If wine keeps acting like the old world - chasing hierarchy, defending complexity, speaking in codes that make outsiders feel small, we’ll lose relevance in a market where people have endless alternatives and very little patience for friction.
Because when everything becomes easy to copy, the advantage shifts from “who looks premium” to: who feels human. And in a world flooded with content and “perfect” branding, the most valuable asset becomes what can’t be faked.
In abundance, the customer doesn’t need you. They choose you.
If This Challenges You, Good
That’s my intention.
Because the wine industry can’t keep reacting forever. Defence is not a strategy, it’s a delay. And delays feel safe… right up until the moment they become expensive. If we want a better future for wine, we need forward thinkers who are willing to zoom out, question old scripts, and create new paths before the headlines tell us what we already lost.
So please - don’t just read this and move on.
Leave your thoughts in the comments.

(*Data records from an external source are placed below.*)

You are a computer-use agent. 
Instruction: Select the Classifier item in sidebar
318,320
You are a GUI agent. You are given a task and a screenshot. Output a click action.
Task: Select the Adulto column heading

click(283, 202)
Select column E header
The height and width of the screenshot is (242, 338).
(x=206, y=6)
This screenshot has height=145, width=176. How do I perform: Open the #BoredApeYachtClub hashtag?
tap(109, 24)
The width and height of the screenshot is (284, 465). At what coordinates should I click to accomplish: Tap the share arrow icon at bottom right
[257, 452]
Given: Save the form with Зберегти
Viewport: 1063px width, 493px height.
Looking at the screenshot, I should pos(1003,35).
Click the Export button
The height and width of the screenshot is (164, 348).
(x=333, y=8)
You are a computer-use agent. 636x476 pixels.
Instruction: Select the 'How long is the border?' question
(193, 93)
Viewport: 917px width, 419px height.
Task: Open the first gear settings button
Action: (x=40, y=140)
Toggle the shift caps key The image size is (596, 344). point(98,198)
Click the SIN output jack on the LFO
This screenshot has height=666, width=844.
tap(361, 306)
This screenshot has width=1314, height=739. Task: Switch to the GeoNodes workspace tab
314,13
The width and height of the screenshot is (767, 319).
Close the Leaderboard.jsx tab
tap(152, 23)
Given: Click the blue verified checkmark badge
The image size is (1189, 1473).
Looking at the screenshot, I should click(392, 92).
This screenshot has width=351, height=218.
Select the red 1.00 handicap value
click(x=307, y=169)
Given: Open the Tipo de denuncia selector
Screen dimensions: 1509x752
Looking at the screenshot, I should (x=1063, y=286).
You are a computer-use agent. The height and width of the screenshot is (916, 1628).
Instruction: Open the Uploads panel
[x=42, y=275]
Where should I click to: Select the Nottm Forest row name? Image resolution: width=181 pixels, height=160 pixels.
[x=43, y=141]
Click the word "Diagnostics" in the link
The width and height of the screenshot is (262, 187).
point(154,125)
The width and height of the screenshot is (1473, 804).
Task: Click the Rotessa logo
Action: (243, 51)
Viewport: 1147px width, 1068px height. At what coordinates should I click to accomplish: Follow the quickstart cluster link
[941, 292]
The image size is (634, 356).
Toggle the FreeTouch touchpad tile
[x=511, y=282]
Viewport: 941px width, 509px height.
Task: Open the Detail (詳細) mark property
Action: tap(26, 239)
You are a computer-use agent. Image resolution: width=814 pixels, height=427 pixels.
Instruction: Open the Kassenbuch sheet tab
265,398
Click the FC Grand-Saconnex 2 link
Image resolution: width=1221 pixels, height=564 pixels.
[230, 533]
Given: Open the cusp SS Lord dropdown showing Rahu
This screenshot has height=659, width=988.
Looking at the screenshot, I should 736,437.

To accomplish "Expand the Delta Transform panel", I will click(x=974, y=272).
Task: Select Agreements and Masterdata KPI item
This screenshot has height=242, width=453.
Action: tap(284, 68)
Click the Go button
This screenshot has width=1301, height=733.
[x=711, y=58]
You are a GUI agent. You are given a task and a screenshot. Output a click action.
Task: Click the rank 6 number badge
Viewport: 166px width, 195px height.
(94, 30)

Tell me what you think the real root is. Tell me what you’re seeing in your market. Tell me what you think I’m missing. I want this to be a conversation, not a broadcast.
Because the future of wine won’t be built in isolation. The world is moving too fast, and in too many unpredictable ways. No single person, brand, or region can “figure it out” alone anymore. It will be built through collaboration, through shared intelligence, healthy debate, and people brave enough to rethink together.